Intel® oneAPI Threading Building Blocks
Ask questions and share information about adding parallelism to your applications when using this threading library.

Play video sequent

nikkey_c
Beginner
977 Views
Hi, i am new to TBB, I am using tbb's pipelining for my project. Its about video processing (normal background subtraction). for that i divide my program in to three,
1-InputFilter -> read video frames one by one
2-TransformFilter-> do background subtraction
3- OutputFilter-> display that video (not writing as video file)
I did as tbb pipline tutorial example, it works but the problem is i couldnt able to get smooth output. it play play sometimes and stay for some sec and play again. So i want to display the video in a particular time interval. so how to do such a thing using pipeline.
Thanks
Nike
0 Kudos
17 Replies
robert-reed
Valued Contributor II
977 Views
What happens if you leave out the background subtraction filter (connect 1 to 3)? Do you get the desired isochrony? What regulates the delivery of frames in the output stage? (i.e. who's doing the buffering?) Where's the time being spent when the transform filter is included (hot spot analysis)? Does stage 2 take more time than the rest? Is it declared serial or parallel? Any chance to parallelize the processing within the transform filter, like with a parallel_for?
0 Kudos
nikkey_c
Beginner
977 Views
here stage 2 is important one, because it is doing background subtraction. so it takes more times. what i am doing:
1 in stage one, i read frame by frame and store those frames into array. after that array filled (assume we can store only 8images), i store those data into buffer. this stage runs in serial.
2 after that, background subtraction runs. it runs in parallel, and result image store into another array, it takes long time for computation. It subtract previous frame from current frame. and do some modification, in current frame. store that subtracted image.
3 then above result will display in serial.
Problem is i am not controlling output filter, i am just displaying images that are passed from stage two. due to that display frame is not smooth. What i want to do is, i have to display images in a sequence time (say x fps), for that i have to assign a thread buffer, and display it insequence. But i dont know how to implement separate thread for output filter within pipeline? may i know how to do that?
In above three stages, second stage takes lot of time compare to others.
ya we can running some for loop in second frame, but some runs fewiterations. but some run for large time. but i didnt use parallel_for for that. i am doing only pipeline.
If i use pipeline, is it possible to useparallel_for also? If i use only parallel_for, is it possible to improve performance than pipe line, because we read every frame and do background subtraction. it runs in
within one main for loop. and we are reading every pixel by using two big for loops.
My small video clip is 36 sec one and 25 fps
but when i run using pipeline, it takes 57 sec. but if i read frames and display frames (no background subtraction), then it takes less than 15 sec.
0 Kudos
RafSchietekat
Valued Contributor III
977 Views

"But i dont know how to implement separate thread for output filter within pipeline? may i know how to do that?"
tbb_thread and concurrent_queue? (Added) I mean a tbb_thread outside of the pipeline; the last filter would just add the work to the queue for delivery to the tbb_thread.

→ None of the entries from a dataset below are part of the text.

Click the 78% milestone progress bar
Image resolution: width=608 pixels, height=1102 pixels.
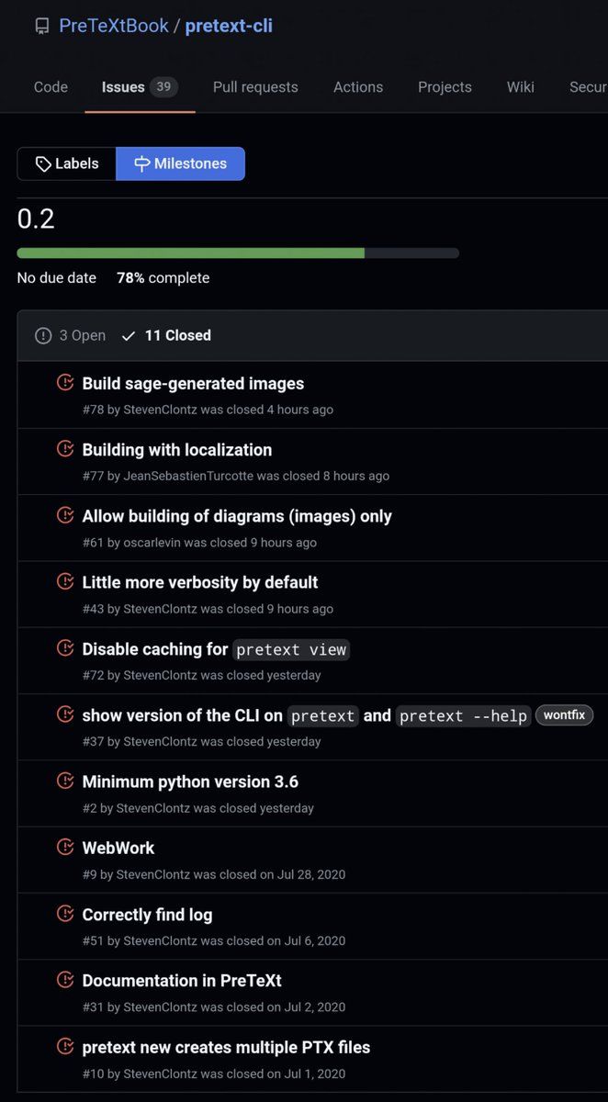238,253
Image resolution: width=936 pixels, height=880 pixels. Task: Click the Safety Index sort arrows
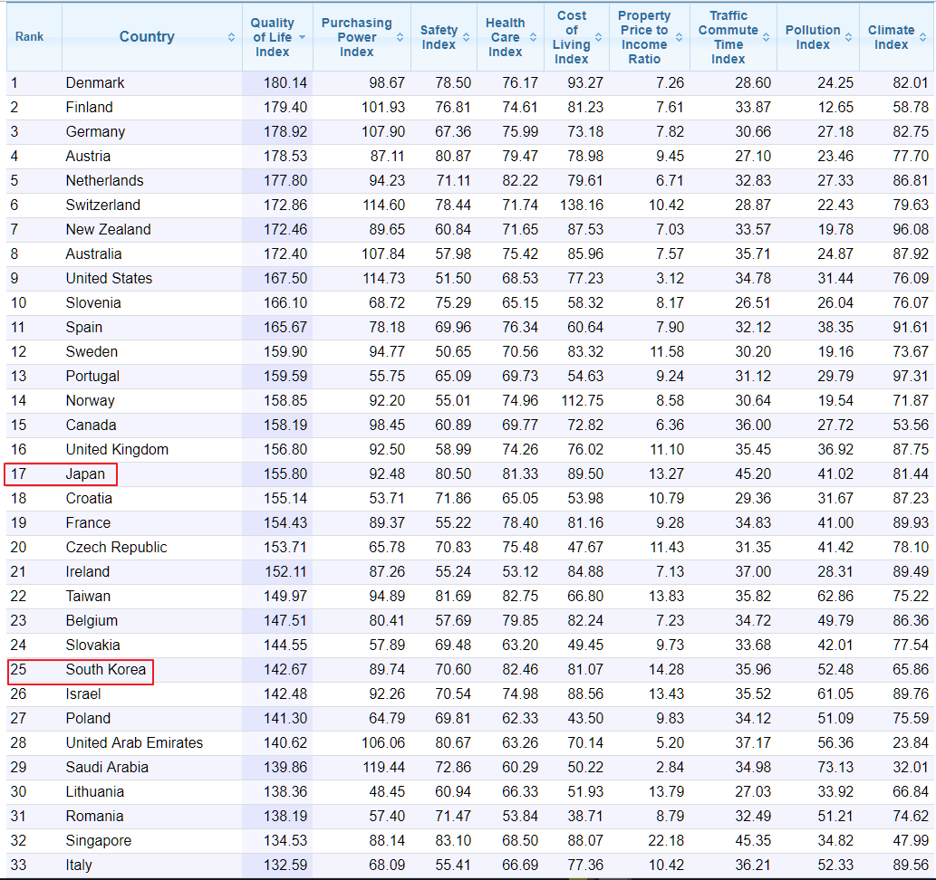click(x=467, y=37)
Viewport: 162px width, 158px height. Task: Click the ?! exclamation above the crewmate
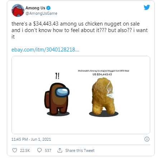click(57, 76)
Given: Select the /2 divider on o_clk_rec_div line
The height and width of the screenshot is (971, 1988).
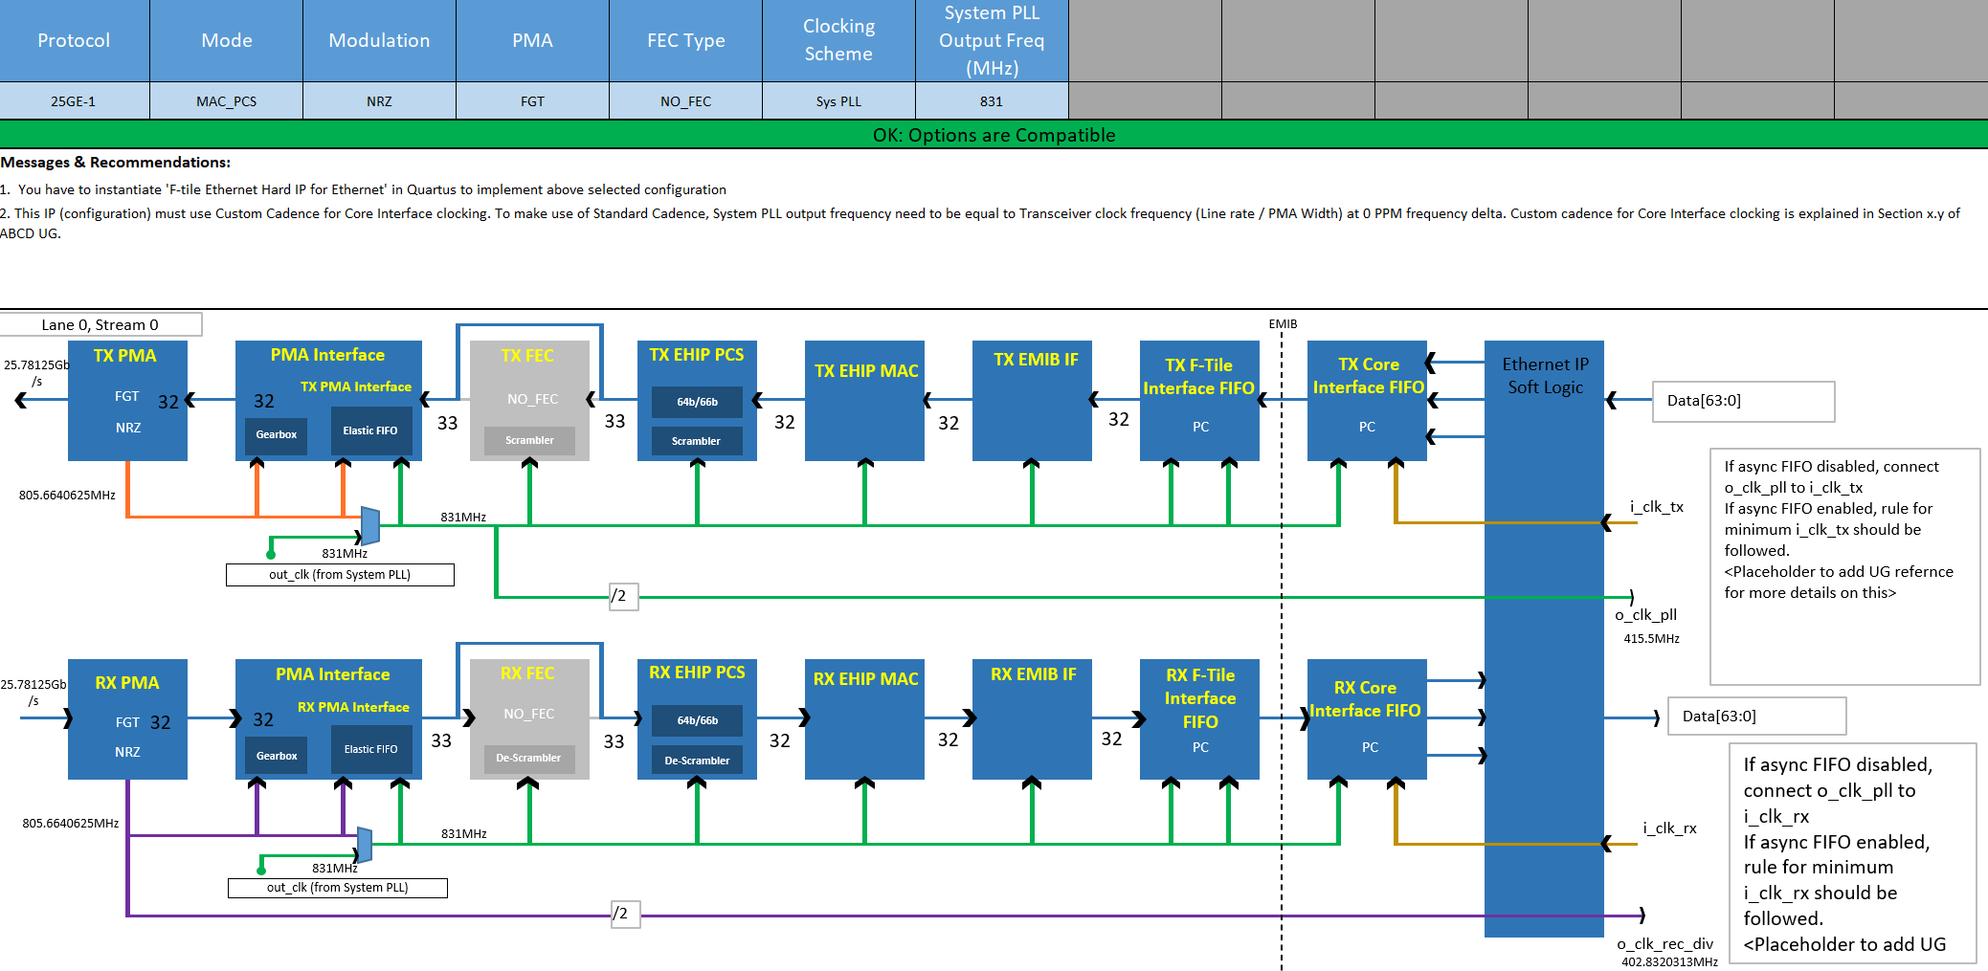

"If i use pipeline, is it possible to use parallel_for also?"
Nesting parallel_for inside pipeline is a good way of creating parallel slack (opportunities to execute things in parallel), assuming the units of work are sufficient to avoid excessive parallel overhead, which seems to be satisfied from your description.

Note that your pipeline will behave as if stages 1 and 2 are just one stage, if that helps to understand what is going on. In computation-bound work, assumed by TBB, that is probably a good thing, but it also means that any latency in getting more data is going to result in a stalled worker thread, i.e., no background subtraction work being done during that time. I wouldn't be surprised if the solution ended up being several threads, with TBB only used for a parallel_for to do the background subtraction, which it shoulddo very well. (Added) Orreasonably well: I wanted to balance off the gloom with an accolade, but I'm sure that design could still be improved.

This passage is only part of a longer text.